■ REQUIREMENTS ■
Pull out every line of the entries below that contains the string "heading".

Data entries:
* * * * * * * * *
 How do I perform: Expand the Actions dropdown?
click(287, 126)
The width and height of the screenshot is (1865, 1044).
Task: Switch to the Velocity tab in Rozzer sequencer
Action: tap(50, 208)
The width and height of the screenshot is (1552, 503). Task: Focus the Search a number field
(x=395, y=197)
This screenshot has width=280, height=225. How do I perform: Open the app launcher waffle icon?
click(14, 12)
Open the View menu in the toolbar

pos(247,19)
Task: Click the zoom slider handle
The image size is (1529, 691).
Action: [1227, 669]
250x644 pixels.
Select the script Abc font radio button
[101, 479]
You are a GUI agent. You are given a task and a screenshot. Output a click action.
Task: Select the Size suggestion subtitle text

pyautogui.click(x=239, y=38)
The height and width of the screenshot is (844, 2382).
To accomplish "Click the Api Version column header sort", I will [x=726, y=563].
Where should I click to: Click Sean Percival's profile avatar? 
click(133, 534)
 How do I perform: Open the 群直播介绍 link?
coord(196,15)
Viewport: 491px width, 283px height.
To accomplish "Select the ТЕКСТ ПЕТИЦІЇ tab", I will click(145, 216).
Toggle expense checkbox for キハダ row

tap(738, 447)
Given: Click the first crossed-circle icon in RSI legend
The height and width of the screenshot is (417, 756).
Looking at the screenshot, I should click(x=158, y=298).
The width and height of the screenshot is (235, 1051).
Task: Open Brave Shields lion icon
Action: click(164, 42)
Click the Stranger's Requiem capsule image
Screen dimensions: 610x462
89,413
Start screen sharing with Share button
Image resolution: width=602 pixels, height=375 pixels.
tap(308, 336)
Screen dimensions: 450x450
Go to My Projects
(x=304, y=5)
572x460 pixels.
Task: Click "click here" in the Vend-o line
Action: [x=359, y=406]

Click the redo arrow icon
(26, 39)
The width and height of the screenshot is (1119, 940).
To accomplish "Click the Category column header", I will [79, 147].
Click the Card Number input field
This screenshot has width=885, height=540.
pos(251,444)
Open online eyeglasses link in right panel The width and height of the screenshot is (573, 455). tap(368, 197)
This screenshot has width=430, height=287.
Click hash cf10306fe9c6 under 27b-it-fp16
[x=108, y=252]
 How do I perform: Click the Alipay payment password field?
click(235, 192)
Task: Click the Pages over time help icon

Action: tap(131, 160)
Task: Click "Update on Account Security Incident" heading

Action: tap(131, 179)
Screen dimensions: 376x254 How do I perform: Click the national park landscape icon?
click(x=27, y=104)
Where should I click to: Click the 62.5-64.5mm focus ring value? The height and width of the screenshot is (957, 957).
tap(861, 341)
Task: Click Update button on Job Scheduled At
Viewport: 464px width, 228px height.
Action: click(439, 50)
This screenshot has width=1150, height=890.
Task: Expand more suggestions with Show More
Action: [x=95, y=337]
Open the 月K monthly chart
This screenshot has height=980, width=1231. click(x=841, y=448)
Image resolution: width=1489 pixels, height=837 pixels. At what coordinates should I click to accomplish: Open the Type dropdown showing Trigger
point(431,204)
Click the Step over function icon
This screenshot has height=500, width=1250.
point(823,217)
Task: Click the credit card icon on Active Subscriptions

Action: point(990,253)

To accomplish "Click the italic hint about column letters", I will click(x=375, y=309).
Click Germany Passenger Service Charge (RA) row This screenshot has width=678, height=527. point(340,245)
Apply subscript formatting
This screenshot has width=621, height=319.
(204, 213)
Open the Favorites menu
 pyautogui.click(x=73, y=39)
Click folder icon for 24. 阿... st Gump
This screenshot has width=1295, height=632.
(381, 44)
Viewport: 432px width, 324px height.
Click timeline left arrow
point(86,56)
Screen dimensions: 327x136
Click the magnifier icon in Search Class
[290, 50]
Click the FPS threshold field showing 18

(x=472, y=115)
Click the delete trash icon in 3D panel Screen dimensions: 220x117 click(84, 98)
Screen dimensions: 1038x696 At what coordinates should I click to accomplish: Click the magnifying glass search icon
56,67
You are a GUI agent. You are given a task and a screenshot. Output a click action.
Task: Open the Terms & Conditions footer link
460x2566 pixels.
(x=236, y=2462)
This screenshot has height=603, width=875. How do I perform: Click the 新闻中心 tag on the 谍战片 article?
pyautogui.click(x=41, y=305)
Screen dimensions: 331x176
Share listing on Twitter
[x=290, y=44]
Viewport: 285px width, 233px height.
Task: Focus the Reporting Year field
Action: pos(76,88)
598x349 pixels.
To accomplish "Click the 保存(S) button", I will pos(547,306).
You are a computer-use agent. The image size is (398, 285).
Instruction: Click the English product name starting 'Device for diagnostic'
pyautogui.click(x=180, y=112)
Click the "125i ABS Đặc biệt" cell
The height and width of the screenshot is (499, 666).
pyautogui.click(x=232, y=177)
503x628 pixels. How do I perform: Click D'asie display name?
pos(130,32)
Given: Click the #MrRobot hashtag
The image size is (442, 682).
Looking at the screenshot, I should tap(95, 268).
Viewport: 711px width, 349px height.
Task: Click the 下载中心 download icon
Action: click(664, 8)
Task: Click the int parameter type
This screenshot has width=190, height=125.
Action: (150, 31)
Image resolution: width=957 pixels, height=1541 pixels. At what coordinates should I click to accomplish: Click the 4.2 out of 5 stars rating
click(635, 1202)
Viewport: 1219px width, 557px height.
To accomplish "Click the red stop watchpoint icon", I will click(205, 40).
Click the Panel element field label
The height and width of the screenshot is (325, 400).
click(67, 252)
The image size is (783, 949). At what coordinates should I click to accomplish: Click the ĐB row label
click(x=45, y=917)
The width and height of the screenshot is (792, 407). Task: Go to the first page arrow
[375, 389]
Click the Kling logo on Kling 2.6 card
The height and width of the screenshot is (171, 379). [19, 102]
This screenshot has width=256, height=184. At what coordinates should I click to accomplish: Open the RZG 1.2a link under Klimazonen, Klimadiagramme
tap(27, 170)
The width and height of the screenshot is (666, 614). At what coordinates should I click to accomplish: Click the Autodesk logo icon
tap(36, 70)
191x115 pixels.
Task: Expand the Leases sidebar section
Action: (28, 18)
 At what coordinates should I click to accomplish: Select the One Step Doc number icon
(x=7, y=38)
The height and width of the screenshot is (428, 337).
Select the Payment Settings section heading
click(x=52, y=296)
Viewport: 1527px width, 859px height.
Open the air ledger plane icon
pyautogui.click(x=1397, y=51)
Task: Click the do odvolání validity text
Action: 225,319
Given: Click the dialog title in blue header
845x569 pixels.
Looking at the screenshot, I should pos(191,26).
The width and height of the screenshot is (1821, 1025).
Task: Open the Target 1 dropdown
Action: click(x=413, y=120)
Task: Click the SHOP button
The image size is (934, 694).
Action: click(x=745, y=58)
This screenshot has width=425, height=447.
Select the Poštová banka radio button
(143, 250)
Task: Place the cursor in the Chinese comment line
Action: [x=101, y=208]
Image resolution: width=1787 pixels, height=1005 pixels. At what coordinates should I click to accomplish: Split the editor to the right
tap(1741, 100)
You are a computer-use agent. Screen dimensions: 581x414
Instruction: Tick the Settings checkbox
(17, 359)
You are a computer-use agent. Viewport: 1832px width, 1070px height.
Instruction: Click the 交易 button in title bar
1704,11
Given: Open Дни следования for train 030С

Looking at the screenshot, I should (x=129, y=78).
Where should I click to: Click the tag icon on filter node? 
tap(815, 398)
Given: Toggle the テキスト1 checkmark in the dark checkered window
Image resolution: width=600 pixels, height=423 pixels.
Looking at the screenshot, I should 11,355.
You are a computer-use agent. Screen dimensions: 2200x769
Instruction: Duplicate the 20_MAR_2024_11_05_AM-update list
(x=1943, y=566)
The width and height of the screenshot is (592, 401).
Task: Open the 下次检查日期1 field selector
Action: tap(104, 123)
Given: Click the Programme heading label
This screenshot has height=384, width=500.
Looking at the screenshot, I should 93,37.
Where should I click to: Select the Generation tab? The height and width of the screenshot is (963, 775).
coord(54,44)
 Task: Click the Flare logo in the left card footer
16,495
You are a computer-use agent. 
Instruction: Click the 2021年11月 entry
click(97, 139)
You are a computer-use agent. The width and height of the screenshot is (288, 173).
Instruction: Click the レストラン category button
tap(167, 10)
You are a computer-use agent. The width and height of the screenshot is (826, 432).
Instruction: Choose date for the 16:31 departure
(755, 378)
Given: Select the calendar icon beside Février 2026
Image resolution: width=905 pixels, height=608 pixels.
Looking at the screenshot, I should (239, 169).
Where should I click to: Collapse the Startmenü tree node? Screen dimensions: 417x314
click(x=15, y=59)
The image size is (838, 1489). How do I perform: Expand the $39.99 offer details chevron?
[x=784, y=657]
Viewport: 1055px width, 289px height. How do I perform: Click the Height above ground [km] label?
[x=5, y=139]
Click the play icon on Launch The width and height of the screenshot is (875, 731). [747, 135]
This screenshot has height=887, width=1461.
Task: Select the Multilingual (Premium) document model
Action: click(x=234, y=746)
* * * * * * * * *
■ COMPLETE ANSWER ■
Task: Click "Update on Account Security Incident" heading
Select the Payment Settings section heading
Given: Click the Programme heading label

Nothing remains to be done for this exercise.